Meanwhile, The Pakistan Readymade Garments Manufacturers and Exporters Association has endorsed the demand of PM Advisor on Commerce Abdul Razak Dawood to seek zero-rating regime for whole textile chain in the Textile and Apparel Policy 2020-25, stating the apparel sector is eagerly waiting for the approval of it from the ECC to make future marketing plan in the light of new policy.

PRGMEA central chairman Sohail A. Sheikh and chief coordinator Ijaz Khokhar, in a joint statement issued observed that restoration of zero-rating status of the textile sector is vital to maintain the momentum of present enhanced exports, as currently the sector is working at full capacity to meet the high demand of export orders.

Naseem also told that a Parliamentary Committee on China-Pakistan Economic Corridor (CPEC) was held at National Agriculture Research Centre, Islamabad under the Chairmanship of Sher Ali Arbab, MNA.

The Committee was briefed by Secretary, Ministry of National Food Security & Research and Chairman, Pakistan Agricultural Research Council regarding Pakistan Agricultural Research Council and other projects related to the agriculture sector.

The Chairman, Pakistan Agricultural Research Council (PARC), while sharing 10 years development targets under CPEC, briefed the Committee that PARC’s aim is to change Pakistan from a cotton import country to a cotton export country and save foreign exchange of US $1.5 billion.

Besides renovation of existing orchards, the introduction of new varieties, reducing post-harvest losses, improving value chain and development of rural industries are major proposed interventions.

Naseem Usman told that 400 bales of Ghoki were sold at Rs 10,600 per maund, 600 bales of Saleh Pat were sold at Rs 10,200, 400 bales of Shuja Abad, 200 bales of Bagho Bahar were sold at Rs 11,000, 600 bales of Dera Ghazi Khan were sold at Rs 10,400 to Rs 11,000, 400 bales of Liaquat Pur were sold at Rs 10,800, 600 bales of Fort Abbas were sold at Rs 10,725, 400 bales of Khanewal were sold at Rs 10,700, 300 bales of Yazman Mandi were sold at RS 10,200 to Rs 10,400 and 400 bales of Lodhran were sold at Rs 10,000.

Naseem also told that rate of cotton in Sindh was in between Rs 9700 to Rs 10,400 per maund. The rate of cotton in Punjab is in between Rs 9800 to Rs 10,500 per maund. He also told that Phutti of Sindh was sold in between Rs 3800 to Rs 4700 per 40 kg. The rate of Phutti in Punjab is in between Rs 4000 to Rs 5500 per 40 Kg.
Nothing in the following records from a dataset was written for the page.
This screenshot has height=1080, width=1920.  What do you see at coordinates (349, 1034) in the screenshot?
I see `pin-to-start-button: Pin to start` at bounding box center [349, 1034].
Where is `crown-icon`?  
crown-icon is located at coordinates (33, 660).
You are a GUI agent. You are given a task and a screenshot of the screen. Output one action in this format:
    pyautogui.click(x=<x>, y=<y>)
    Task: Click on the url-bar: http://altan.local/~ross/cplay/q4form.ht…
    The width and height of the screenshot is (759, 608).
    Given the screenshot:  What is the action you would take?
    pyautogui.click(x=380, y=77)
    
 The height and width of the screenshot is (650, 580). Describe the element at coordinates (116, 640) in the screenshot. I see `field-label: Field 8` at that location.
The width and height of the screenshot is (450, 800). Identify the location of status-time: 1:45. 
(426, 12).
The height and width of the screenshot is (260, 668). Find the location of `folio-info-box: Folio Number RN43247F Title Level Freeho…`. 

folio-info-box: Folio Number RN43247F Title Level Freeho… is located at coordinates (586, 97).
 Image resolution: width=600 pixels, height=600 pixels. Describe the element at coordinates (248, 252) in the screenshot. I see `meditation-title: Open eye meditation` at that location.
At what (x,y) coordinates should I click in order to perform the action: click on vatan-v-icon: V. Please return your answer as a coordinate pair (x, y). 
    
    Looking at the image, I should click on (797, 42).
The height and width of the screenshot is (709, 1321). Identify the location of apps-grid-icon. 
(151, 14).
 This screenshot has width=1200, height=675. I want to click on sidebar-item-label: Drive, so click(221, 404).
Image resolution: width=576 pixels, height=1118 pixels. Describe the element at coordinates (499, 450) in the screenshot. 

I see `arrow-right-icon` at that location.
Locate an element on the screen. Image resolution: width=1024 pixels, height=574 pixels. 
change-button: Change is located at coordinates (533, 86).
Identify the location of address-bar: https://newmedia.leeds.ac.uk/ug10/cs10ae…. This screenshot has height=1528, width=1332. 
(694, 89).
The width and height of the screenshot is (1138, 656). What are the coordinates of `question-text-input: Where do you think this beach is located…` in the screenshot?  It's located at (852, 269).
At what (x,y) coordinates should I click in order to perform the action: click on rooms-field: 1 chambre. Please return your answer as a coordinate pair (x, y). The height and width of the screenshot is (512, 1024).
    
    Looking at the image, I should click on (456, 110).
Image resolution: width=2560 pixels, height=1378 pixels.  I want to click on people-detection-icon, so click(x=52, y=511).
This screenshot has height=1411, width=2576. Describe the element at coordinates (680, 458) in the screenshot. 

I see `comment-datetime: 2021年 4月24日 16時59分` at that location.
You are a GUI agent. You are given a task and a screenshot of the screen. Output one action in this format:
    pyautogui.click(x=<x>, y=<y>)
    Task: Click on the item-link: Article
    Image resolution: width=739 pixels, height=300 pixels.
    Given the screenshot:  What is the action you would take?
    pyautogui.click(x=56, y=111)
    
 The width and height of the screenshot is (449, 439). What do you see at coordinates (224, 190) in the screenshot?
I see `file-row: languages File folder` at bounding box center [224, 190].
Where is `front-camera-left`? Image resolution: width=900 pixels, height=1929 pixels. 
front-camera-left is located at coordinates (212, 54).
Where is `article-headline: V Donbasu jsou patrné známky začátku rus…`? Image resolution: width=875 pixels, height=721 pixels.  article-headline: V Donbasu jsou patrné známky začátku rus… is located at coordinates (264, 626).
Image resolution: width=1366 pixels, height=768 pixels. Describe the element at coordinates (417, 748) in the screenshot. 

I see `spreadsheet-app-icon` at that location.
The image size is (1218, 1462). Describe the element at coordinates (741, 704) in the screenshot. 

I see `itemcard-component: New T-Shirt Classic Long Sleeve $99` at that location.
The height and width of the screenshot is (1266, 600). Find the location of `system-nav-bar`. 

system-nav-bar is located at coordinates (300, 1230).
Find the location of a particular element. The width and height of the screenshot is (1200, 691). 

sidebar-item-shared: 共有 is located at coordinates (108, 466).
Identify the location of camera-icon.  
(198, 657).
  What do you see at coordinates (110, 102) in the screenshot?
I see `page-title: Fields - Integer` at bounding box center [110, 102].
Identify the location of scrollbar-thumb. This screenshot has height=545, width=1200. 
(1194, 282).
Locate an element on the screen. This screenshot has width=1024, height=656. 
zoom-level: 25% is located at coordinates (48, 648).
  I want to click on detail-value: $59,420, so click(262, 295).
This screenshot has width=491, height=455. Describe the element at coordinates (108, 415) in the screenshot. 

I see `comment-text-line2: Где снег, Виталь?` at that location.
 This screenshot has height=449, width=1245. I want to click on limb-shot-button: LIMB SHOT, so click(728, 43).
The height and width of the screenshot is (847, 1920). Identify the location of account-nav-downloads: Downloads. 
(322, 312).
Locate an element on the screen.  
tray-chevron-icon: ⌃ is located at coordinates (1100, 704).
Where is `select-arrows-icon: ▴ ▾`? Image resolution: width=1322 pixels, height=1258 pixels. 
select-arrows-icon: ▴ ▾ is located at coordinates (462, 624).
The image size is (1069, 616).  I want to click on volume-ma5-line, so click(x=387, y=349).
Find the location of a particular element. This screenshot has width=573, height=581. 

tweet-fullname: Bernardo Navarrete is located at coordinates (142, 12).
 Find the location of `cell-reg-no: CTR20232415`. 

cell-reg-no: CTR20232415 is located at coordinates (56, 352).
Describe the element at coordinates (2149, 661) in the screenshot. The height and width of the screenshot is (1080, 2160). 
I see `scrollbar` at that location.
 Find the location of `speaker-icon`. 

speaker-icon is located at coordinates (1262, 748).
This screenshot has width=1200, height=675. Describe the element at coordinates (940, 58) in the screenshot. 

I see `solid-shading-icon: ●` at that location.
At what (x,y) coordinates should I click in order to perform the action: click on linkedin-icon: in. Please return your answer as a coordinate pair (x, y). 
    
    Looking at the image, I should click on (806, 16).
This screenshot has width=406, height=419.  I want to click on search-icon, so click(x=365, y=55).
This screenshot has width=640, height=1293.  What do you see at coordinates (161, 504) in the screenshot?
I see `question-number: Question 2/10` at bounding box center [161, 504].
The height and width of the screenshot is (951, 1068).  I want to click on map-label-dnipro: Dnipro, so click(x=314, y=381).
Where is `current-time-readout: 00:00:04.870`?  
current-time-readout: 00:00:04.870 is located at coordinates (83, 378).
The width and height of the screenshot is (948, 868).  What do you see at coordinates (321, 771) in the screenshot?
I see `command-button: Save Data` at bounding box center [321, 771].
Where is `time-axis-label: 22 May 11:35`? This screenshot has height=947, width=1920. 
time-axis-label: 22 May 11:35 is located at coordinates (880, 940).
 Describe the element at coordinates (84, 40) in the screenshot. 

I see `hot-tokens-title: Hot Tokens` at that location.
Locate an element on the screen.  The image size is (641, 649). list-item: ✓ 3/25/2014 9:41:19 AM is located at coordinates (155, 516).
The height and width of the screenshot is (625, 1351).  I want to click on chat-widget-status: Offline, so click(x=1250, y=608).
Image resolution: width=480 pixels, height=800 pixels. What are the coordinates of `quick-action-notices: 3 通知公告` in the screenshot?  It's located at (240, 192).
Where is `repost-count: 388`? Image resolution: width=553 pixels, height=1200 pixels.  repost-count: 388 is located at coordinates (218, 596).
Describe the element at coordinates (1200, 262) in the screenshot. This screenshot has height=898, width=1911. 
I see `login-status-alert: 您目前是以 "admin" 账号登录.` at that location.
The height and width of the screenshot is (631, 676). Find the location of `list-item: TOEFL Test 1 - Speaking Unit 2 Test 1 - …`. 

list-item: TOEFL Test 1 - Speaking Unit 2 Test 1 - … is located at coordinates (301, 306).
The rate of Banola in Sindh was in between Rs 1600 to Rs 2000 while the price of Banola in Punjab was in between Rs 1750 to Rs 2200. The rate of cotton in Balochistan is Rs 10,000 per maund.

The Spot Rate Committee of the Karachi Cotton Association has increased the spot rate by Rs 100 per maund and closed it at Rs 10,600 per maund. The rate of Polyester Fiber was increased by Rs 5 prer Kg and was available at Rs 188 per Kg.